### [TASK INPUT]
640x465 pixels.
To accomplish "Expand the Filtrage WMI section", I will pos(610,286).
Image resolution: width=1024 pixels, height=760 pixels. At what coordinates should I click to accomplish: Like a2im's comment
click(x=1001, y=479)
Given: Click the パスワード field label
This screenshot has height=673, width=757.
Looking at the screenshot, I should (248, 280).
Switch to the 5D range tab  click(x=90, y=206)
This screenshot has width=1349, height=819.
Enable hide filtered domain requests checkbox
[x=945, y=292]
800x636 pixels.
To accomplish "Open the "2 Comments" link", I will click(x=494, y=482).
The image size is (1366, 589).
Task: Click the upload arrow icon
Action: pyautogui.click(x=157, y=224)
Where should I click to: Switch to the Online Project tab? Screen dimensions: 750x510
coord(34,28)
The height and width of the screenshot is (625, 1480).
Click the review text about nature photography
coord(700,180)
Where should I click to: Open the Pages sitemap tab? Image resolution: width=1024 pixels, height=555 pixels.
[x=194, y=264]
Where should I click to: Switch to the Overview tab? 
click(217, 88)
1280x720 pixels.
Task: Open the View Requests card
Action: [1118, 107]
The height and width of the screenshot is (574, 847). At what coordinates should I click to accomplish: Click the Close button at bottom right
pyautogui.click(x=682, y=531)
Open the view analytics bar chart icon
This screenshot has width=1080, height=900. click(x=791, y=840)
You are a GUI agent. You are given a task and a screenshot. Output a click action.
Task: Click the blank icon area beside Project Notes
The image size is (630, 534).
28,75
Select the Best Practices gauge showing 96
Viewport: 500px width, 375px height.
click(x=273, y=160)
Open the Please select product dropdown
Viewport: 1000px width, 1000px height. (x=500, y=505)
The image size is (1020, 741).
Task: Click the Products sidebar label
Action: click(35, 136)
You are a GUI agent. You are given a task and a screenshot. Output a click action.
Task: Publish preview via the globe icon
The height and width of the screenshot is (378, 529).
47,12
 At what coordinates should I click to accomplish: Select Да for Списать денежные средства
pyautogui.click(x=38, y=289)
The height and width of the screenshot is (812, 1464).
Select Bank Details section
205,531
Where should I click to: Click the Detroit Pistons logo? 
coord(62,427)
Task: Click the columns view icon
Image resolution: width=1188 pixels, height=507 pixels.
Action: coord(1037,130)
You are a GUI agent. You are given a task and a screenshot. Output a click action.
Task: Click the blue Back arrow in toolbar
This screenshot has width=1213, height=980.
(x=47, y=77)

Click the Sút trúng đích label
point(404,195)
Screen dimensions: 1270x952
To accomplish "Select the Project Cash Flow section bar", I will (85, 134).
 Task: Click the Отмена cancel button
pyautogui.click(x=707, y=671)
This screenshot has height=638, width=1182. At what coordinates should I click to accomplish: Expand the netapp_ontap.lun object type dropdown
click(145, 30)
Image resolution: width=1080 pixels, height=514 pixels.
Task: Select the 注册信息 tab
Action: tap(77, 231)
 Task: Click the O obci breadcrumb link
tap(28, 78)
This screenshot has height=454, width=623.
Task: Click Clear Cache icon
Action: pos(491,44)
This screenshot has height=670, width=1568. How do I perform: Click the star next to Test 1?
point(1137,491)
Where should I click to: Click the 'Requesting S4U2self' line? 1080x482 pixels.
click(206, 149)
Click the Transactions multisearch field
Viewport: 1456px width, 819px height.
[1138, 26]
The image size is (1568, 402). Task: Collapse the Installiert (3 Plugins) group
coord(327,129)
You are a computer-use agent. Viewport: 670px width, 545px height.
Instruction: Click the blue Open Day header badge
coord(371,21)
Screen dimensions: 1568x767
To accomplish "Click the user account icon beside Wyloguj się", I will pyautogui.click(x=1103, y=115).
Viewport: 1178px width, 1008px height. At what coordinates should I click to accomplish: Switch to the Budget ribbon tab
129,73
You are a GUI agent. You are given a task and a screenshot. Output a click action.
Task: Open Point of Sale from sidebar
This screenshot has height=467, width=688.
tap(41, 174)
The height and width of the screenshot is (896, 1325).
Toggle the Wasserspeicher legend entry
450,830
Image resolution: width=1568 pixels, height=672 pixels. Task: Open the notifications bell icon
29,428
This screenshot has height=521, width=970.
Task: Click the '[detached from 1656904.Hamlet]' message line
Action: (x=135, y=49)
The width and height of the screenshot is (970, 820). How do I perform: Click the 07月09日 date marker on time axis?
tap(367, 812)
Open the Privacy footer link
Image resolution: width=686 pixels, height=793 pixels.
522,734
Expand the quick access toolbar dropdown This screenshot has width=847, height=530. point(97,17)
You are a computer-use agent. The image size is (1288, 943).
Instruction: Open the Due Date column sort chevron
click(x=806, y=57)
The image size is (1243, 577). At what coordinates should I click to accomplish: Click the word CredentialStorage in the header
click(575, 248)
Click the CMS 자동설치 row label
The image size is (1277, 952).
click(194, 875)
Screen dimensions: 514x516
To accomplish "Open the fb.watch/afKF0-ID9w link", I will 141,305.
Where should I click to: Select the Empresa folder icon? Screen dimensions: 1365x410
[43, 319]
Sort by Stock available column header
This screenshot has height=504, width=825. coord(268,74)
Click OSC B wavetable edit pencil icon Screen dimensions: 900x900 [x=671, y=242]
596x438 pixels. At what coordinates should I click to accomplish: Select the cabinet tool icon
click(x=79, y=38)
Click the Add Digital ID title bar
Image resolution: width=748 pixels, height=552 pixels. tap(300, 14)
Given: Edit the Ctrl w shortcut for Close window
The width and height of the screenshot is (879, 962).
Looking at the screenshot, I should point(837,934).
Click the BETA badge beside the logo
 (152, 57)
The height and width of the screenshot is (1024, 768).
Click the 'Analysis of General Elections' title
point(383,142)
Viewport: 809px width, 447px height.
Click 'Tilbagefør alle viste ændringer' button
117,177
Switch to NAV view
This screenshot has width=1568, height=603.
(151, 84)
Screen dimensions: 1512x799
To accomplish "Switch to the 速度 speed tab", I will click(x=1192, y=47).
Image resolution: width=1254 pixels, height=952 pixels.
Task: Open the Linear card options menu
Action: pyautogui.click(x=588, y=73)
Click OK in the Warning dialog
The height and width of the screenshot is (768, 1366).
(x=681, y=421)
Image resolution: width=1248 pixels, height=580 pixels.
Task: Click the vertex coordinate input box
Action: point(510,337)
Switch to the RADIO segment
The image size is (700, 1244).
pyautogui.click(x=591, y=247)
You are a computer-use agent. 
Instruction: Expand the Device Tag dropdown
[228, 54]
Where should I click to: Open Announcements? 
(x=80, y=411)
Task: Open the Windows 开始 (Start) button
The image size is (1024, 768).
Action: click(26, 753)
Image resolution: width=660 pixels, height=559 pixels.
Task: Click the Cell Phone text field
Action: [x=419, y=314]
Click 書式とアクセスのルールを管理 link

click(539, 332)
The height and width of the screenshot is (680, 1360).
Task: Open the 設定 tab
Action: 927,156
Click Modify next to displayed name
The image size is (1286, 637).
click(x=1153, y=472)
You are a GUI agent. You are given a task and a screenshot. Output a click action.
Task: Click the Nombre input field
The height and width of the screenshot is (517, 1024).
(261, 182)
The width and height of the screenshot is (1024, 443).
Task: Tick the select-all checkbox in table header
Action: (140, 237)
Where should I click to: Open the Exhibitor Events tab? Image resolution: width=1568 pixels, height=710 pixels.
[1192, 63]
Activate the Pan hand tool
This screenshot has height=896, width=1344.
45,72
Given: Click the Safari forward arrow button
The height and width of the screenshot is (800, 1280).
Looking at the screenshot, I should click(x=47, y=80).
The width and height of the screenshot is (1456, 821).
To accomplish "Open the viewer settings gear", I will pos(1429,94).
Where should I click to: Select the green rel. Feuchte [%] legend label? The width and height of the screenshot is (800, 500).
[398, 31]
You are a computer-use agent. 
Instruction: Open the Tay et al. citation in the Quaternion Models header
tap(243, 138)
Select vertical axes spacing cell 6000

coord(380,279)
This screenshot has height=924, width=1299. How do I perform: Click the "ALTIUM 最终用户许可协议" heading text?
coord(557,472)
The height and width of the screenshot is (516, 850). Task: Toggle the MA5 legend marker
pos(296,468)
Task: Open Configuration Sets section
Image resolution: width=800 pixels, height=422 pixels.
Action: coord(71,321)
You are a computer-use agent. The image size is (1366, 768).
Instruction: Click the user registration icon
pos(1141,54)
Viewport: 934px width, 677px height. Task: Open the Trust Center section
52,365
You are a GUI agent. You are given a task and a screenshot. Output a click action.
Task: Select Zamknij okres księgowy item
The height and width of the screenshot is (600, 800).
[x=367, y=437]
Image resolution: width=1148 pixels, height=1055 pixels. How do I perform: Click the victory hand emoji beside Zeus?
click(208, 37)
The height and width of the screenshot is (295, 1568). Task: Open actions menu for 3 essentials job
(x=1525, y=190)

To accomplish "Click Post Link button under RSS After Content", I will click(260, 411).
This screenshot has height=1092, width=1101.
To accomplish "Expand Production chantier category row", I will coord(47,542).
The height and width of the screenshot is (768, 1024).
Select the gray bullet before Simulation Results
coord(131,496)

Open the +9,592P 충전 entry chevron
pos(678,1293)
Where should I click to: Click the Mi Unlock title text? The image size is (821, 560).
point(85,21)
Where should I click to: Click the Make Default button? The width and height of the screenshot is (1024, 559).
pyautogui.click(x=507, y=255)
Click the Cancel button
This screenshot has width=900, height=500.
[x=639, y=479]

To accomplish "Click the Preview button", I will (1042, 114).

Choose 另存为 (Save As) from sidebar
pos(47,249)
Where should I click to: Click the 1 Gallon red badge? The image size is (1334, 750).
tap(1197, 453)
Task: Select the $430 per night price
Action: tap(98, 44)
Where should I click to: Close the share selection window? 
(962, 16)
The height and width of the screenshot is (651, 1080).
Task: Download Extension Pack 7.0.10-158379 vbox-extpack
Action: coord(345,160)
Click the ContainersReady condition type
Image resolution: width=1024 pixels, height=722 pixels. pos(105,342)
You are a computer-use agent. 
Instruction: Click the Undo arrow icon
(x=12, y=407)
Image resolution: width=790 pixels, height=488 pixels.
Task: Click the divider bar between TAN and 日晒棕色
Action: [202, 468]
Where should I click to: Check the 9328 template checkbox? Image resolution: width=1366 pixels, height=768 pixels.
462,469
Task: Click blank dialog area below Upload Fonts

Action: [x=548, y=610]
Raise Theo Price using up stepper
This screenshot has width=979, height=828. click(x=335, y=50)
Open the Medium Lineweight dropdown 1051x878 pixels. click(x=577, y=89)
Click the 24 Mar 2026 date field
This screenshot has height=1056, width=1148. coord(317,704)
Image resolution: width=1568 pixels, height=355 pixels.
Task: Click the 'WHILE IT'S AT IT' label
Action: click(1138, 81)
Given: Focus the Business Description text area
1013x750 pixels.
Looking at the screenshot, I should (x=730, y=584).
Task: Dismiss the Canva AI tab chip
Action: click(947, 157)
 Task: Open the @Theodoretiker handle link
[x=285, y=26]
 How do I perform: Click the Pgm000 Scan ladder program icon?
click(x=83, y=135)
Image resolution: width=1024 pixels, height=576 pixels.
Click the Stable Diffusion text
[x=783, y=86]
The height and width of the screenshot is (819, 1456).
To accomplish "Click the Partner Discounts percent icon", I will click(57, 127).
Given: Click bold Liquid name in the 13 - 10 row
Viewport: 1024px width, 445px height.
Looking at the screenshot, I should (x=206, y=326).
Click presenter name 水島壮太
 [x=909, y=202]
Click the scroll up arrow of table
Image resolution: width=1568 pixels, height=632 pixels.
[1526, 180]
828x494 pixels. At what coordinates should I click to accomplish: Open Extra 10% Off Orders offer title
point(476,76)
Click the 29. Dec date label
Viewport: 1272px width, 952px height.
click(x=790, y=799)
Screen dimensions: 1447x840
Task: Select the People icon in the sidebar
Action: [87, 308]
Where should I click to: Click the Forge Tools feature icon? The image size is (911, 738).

### [ASSIGNED TASK]
Please print, exactly and with nothing else, the lines from the first line of the entries through the line containing "Given: Click the パスワード field label".

### [YOUR RESPONSE]
640x465 pixels.
To accomplish "Expand the Filtrage WMI section", I will pos(610,286).
Image resolution: width=1024 pixels, height=760 pixels. At what coordinates should I click to accomplish: Like a2im's comment
click(x=1001, y=479)
Given: Click the パスワード field label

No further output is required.